Man legt Hand an sich, wenn man eine Grenze erreicht hat, wo man spürt, dass es nicht mehr geht. Ich habe mein Leben ruiniert, ich stecke in unlösbaren Schwierigkeiten, es gibt keine andere Lösung als den Tod! Denn Selbstmord ist keine Lösung, aber es gibt eine andere Lösung! Warum ist es keine Lösung, das Leben wegzuwerfen? Weil sie auf dem großen Irrtum beruht, dass das Leben vom Menschen selbst weggeworfen werden kann! Aber es kann nicht weggeworfen werden! Wenn der Tod wirklich das Ende des Lebensgeistes wäre, dann würde der Selbstmord noch einen gewissen Sinn ergeben. Aber er ist es nicht, er ist ein Doppelpunkt, was bedeutet, dass der Satz weitergeht... Es ist eine furchtbare Selbsttäuschung zu glauben, man könne dem Urteil Gottes, das im Gewissen brennt, durch den Tod entgehen, denn hinter dem Tod liegt die ganze Ewigkeit! Ich kann weder vor mir selbst noch vor Gott fliehen! Über den Tod hinaus bleibe ich ich selbst, und Gott ist Gott! Wo kann sich der Mensch vor dem Blick des Allmächtigen verstecken?
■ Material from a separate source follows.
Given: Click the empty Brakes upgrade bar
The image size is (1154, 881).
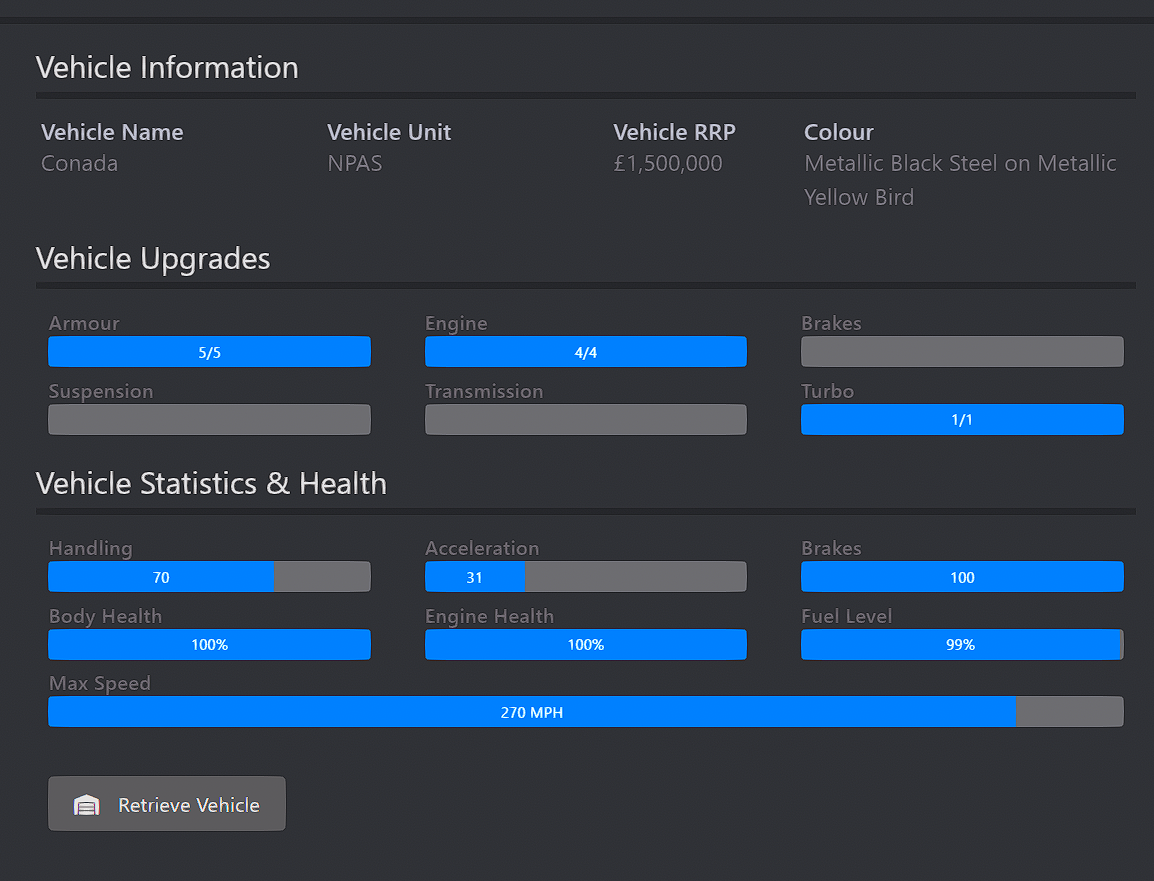Looking at the screenshot, I should 961,352.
Vielleicht hat der Psalmist in einem solchen selbstmörderischen Trauma vor Tausenden von Jahren erkannt, was er da beschreibt:
"Du umgibst mich von vorn und von hinten, und du hältst deine Hand über mich. Diese Erkenntnis ist wunderbar für mich, Hoher, ich kann sie nicht verstehen. Wohin soll ich gehen von deiner Seele, und wohin soll ich fliehen von deinem Angesicht? Wenn ich zum Himmel aufsteige, bist du da; wenn ich mich in der Hölle niederlege, bist du da. Wenn ich auf den Flügeln der Morgenröte aufsteige und ans andere Ufer des Meeres fliege, so bist du da: Auch dort wird mich deine Hand leiten, und deine Rechte wird mich halten." Psalm 139,5-10)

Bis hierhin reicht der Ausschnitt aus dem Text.